* [Source text]:
◆ ◆ ◆ ◆

Even at 9 years old I could put those two together. Was Mothman a manifestation of Chief Cornstalk's curse? One day while reading The Mothman Prophecies I came across an account of a sighting near the "Chief Cornstalk Hunting Grounds." At this point I was convinced. I considered writing to the book's author, John Keel, and asking him if he had ever thought about such a connection.

Years went by and I stopped reading about the Mothman. I knew the story. I graduated from UK in 1998. A couple of weeks later, my old friend and roommate Jeremy and I decided to celebrate by taking a road trip up to Niagara Falls, crossing over through Canada and back down through Detroit. It would be new territory for us both. As I was planning out our route on DeLorme's Map 'n Go software (this was back when you had to pay for something to do what Google Maps now does a better job of for free), I noticed that the path it suggested took us up through central and northeastern Ohio. What's else is up there to see? I thought. Then it hit me. Point Pleasant.

◆ ◆ ◆ ◆

* [Recorded information]:
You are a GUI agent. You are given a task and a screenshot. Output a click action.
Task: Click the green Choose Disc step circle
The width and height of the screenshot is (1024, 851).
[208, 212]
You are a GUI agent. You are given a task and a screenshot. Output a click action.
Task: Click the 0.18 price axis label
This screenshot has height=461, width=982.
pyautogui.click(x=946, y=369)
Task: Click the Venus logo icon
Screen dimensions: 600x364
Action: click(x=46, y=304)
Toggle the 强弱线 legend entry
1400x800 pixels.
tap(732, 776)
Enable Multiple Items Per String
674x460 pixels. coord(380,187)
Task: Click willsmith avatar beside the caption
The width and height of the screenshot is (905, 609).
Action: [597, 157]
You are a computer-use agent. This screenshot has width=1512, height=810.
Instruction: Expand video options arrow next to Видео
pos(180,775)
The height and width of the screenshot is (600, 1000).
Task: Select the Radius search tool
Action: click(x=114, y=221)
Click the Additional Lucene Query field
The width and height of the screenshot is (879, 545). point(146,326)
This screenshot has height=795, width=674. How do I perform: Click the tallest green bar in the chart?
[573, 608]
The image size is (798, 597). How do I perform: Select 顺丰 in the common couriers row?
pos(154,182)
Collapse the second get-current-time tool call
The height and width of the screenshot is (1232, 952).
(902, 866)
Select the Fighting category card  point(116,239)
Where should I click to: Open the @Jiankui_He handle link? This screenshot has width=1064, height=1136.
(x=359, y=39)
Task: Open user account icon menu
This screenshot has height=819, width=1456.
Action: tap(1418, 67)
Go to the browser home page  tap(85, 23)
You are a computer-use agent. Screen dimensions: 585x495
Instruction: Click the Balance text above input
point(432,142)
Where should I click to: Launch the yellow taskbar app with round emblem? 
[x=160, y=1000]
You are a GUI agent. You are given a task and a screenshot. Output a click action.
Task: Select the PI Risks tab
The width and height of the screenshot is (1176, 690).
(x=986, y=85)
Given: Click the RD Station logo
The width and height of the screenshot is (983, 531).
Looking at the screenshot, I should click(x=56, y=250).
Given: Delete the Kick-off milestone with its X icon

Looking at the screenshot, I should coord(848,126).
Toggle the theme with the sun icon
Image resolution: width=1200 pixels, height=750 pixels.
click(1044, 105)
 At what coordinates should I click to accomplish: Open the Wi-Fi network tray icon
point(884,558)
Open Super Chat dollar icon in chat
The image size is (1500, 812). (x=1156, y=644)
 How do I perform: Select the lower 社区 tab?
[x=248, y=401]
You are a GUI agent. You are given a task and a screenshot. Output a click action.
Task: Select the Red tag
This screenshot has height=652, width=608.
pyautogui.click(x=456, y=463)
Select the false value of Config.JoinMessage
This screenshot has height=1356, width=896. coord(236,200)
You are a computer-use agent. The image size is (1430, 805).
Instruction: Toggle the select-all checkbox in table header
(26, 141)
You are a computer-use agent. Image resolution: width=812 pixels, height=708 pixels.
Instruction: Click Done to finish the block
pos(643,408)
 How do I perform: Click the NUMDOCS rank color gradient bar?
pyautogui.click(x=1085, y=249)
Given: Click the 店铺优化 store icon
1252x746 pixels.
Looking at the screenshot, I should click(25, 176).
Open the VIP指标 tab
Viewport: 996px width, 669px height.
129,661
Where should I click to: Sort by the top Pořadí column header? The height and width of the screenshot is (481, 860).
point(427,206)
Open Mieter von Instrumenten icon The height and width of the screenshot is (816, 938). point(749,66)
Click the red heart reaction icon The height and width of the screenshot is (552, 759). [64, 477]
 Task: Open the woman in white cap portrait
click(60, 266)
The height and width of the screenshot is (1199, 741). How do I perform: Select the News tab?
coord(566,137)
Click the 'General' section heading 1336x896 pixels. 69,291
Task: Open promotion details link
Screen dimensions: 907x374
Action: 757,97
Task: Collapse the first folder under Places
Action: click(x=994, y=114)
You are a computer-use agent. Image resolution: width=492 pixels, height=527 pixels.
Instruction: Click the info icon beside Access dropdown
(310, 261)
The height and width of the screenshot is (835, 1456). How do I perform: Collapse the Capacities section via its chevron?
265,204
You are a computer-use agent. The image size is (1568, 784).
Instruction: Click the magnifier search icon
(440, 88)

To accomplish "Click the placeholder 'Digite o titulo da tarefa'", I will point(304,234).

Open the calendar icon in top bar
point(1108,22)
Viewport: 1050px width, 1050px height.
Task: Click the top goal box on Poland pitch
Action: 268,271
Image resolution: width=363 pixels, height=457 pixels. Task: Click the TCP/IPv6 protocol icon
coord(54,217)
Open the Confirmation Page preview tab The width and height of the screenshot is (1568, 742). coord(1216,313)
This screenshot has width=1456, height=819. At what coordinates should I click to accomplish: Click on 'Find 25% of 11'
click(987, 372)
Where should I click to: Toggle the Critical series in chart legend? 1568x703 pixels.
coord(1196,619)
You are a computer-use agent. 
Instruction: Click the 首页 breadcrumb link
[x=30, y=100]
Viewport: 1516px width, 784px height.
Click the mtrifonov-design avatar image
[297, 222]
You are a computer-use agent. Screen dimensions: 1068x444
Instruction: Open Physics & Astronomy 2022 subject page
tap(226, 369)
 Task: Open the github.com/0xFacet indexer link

◆ ◆ ◆ ◆

* [What needs to be done]:
Identify every person mentioned by name in the Mothman passage.

* [Your response]:
Chief Cornstalk, John Keel, Jeremy